*** Data supplied ***

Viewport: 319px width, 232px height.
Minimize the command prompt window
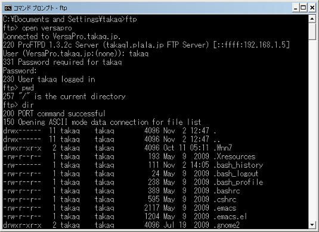coord(296,8)
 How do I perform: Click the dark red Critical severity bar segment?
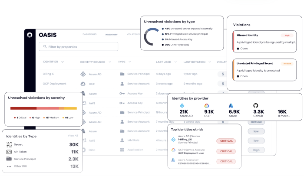pyautogui.click(x=23, y=108)
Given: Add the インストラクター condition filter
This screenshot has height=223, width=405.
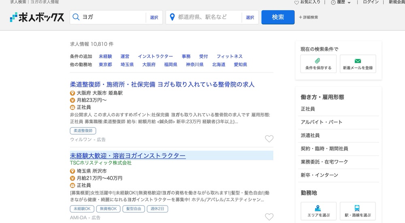Looking at the screenshot, I should 155,56.
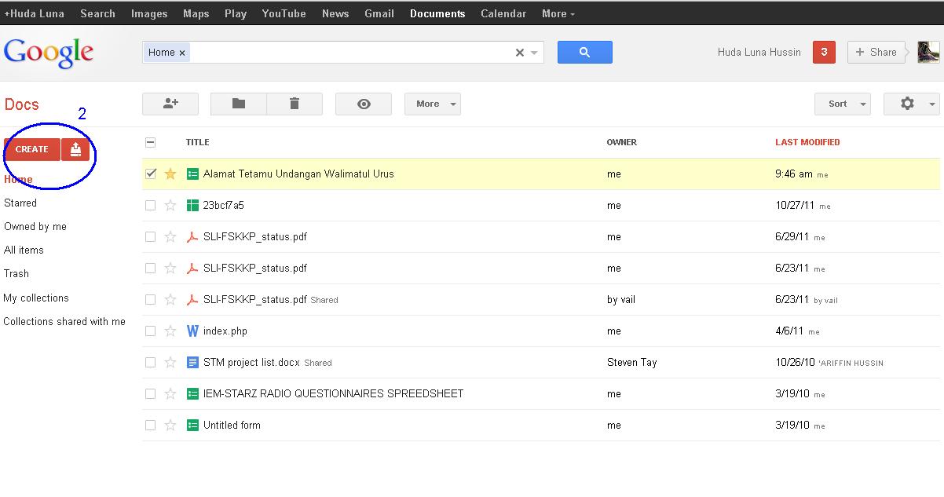
Task: Open the More dropdown in the toolbar
Action: 432,103
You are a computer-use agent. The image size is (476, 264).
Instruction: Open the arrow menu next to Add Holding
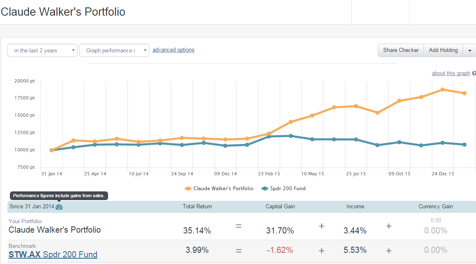pos(469,50)
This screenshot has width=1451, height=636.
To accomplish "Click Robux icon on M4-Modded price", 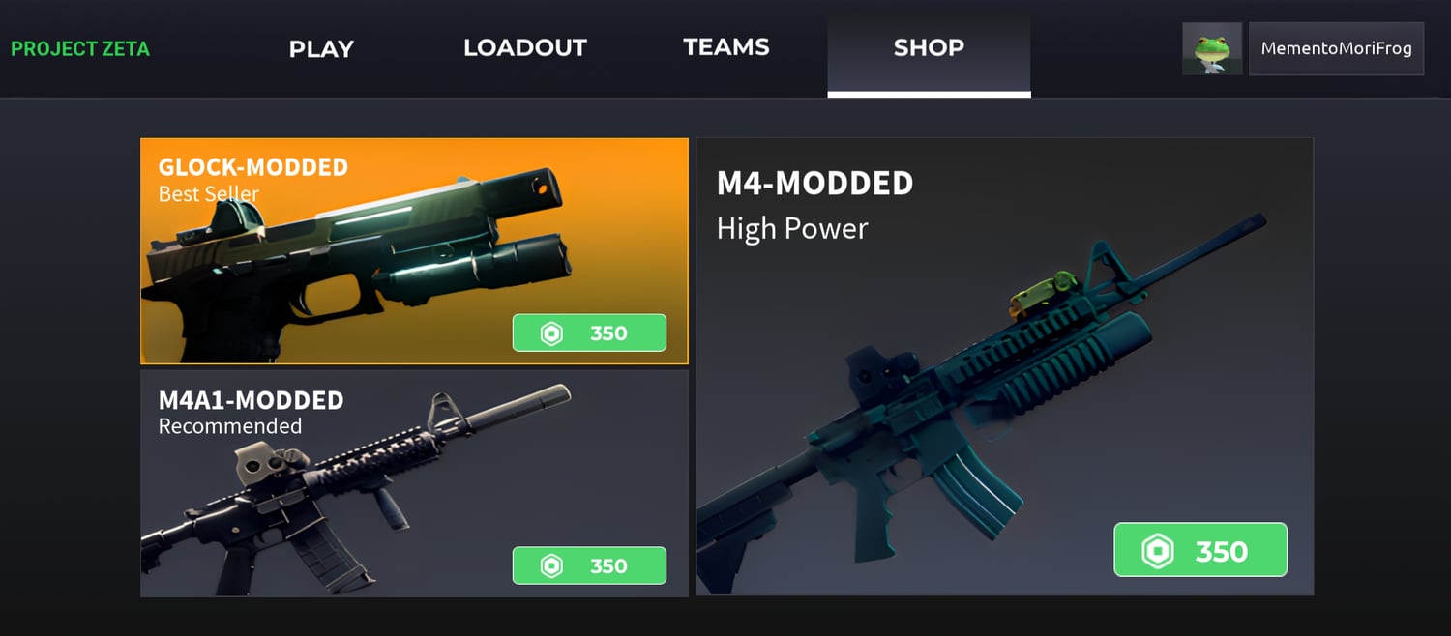I will pyautogui.click(x=1157, y=551).
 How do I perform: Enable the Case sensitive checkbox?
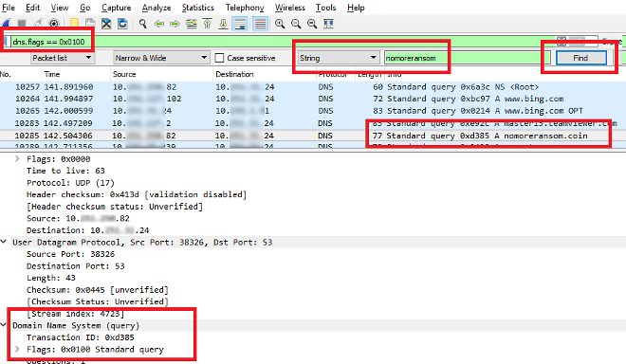point(219,58)
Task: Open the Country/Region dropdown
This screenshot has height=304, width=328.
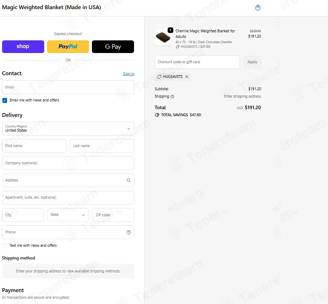Action: tap(68, 128)
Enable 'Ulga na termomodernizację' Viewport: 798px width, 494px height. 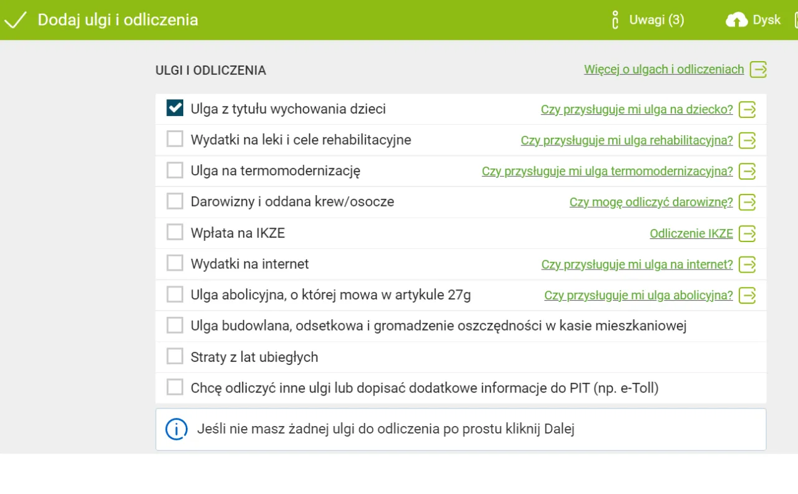pos(175,170)
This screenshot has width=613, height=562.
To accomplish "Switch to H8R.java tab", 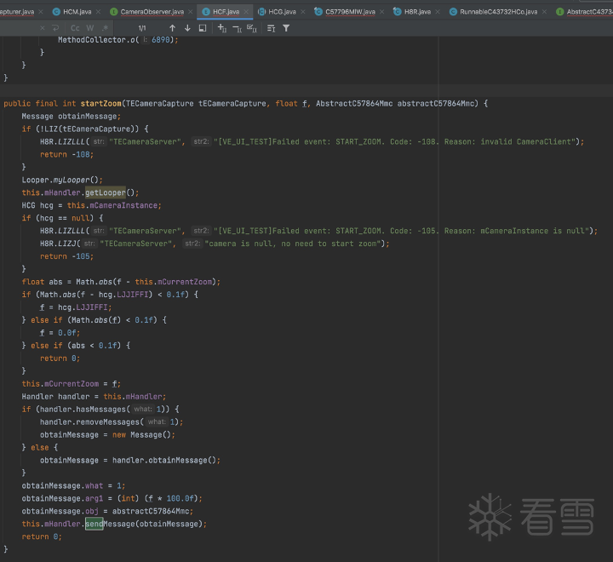I will click(x=416, y=12).
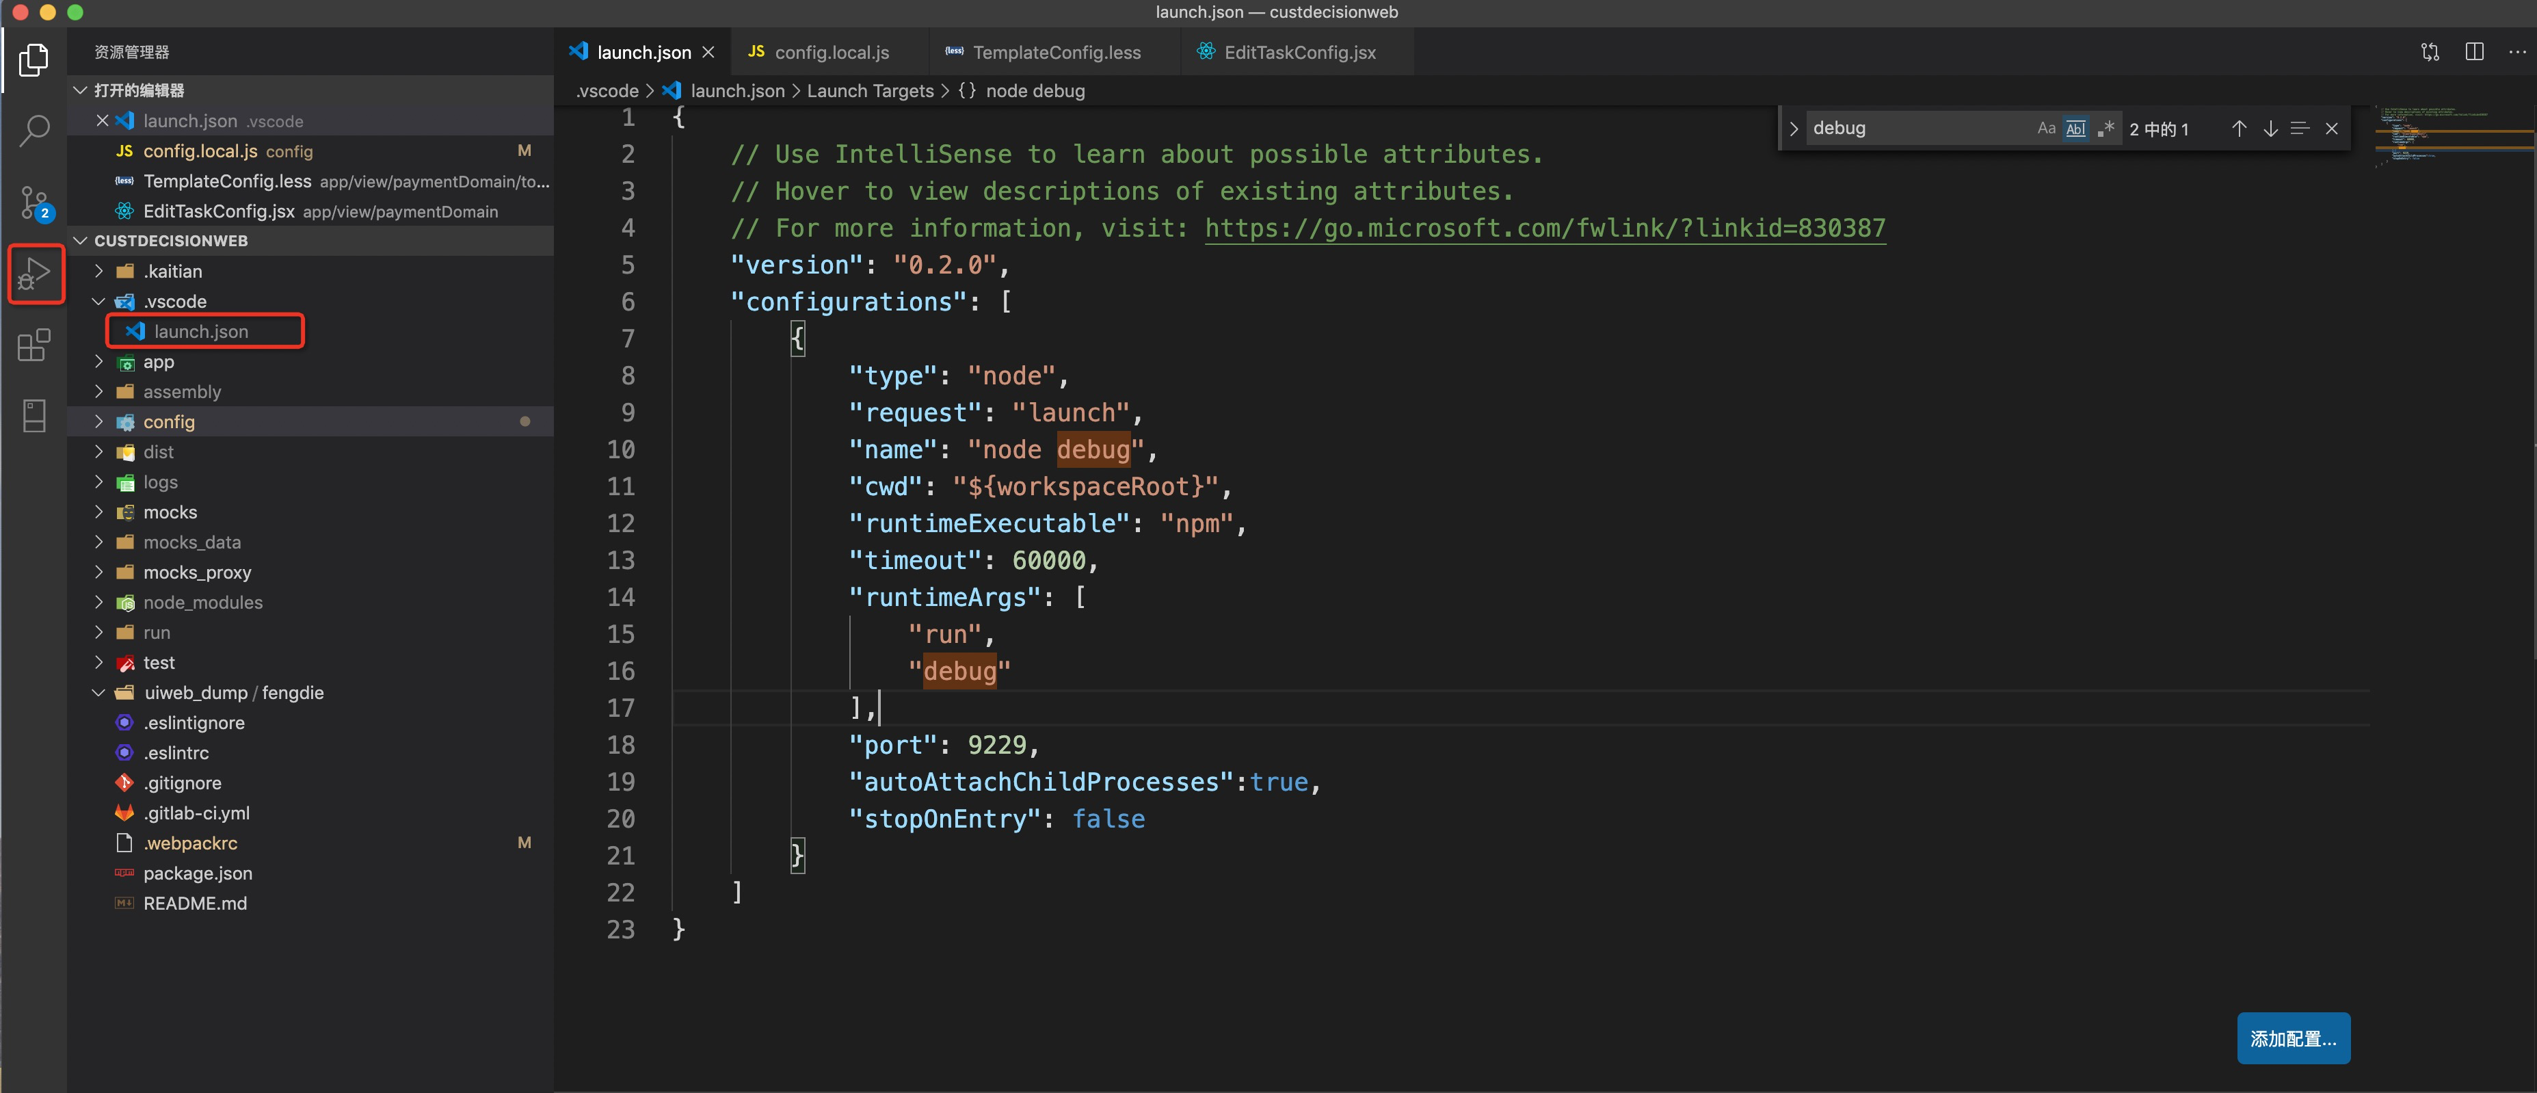Open the Search view in activity bar
Viewport: 2537px width, 1093px height.
(34, 130)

***

* _What to produce_: Rewrite the records from the line with "Given: Add the インストラクター condition filter" up to and including the line with "Action: 432,103", changing "filter" to "selector" and leaving everything else the same. Leave the pictures out of your answer.

* _Result of this exercise_:
Given: Add the インストラクター condition selector
This screenshot has height=223, width=405.
Looking at the screenshot, I should 155,56.
Task: Open the More dropdown in the toolbar
Action: 432,103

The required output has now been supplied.